In fact it was the former Tottenham youngster Marcus Edwards who was the game’s most exciting attacking player, channelling his inner Maradona with one astounding first-half run which, had it ended with a goal rather than another Hugo Lloris save, would have been a goal-of-the-season contender. Spurs’ defence melted as he scythed through them one by one.

“I’m here to change the old habits,” Conte said on the eve of the game, referring to squad rotation when asked if Son was still undroppable. “They were used to playing every game. You try to make the players happy, but the big clubs have a big squad. All the players have to accept rotation because especially up front we have four players. It’s very difficult to drop one, but I have to make the best decision for the team and also the players.”

After the game, he focused on those defensive lapses rather than his team’s failure to score.

“For sure we can do much better in the last few minutes,” he said. “I always say to my players that the details make the final result.

“I think maybe we didn’t deserve to win, but at the same time, we didn’t deserve to lose.

“This level is a high level.
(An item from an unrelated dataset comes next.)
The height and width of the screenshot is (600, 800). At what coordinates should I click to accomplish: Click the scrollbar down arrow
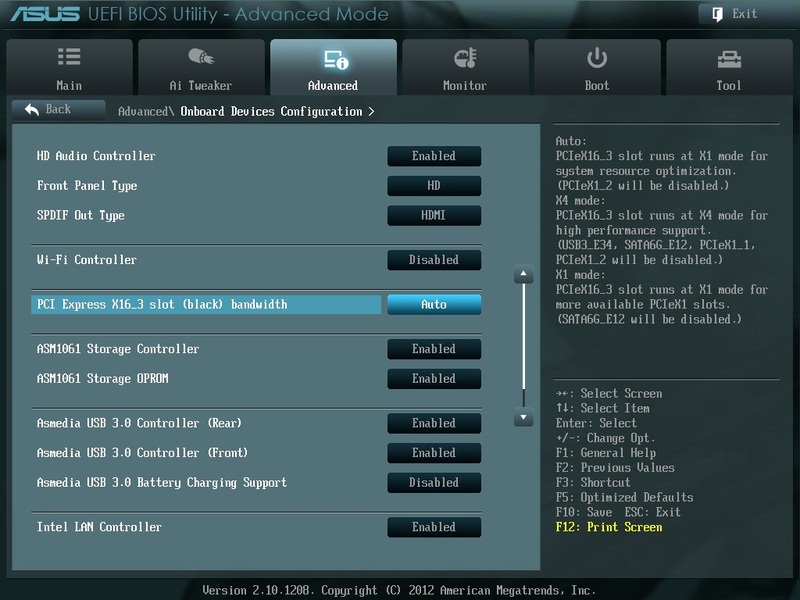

Against Marseille, it was tough and tonight was tough. If we want to have the ambition to go to the next round we have to fight a lot, this group there is a lot of balance between the teams.

“But last season in November we lost against Mura in the Conference League. I think maybe we (still) did an important step forward.”

Attention may turn to other areas in his squad in the manically busy upcoming month, like in midfield where Yves Bissouma has only made one start so far, or like at right wing-back where Royal has started every game.

But right now Spurs need their greatest strength, their fabulous front line, to fire in tandem again.